[[ SOURCE DATA open ]]

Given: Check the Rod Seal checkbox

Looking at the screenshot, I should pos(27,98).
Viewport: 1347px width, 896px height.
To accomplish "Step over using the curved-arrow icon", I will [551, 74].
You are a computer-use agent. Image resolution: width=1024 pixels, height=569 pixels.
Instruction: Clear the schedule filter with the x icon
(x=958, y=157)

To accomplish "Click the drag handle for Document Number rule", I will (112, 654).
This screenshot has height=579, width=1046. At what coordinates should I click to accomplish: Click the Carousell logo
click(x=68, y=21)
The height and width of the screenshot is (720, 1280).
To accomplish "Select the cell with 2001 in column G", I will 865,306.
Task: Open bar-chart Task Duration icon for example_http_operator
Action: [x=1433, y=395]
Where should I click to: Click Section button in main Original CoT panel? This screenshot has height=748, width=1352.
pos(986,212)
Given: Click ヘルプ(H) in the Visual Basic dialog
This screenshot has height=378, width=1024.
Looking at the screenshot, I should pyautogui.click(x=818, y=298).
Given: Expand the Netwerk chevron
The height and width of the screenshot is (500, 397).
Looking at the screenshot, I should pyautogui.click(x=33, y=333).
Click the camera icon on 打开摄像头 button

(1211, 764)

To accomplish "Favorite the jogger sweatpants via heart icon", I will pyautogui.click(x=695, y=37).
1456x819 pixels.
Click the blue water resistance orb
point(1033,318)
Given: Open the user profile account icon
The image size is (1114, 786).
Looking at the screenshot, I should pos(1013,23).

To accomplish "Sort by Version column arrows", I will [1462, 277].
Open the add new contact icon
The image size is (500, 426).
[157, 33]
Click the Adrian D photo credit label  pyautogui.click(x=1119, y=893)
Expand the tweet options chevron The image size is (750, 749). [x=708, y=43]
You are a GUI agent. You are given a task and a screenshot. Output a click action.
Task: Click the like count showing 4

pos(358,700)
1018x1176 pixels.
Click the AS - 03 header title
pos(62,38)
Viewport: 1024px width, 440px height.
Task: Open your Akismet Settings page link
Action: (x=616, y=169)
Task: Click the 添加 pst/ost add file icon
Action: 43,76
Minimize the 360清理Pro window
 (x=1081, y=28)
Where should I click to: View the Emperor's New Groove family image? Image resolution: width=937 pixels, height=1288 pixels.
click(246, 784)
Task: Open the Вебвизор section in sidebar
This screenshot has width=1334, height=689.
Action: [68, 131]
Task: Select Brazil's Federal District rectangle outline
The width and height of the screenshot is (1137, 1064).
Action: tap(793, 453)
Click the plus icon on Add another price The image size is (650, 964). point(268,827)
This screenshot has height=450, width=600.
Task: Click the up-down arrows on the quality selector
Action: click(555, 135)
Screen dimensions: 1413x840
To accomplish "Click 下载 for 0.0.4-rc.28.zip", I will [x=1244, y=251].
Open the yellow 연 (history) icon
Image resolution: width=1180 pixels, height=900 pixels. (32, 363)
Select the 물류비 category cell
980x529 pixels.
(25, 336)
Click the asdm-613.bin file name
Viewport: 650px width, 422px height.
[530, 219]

[[ SOURCE DATA closed ]]

ASSIGNMENT :: In the records above, locate the lines holding the word "chevron". Copy each of them.

REPLY ::
Given: Expand the Netwerk chevron
Expand the tweet options chevron The image size is (750, 749). [x=708, y=43]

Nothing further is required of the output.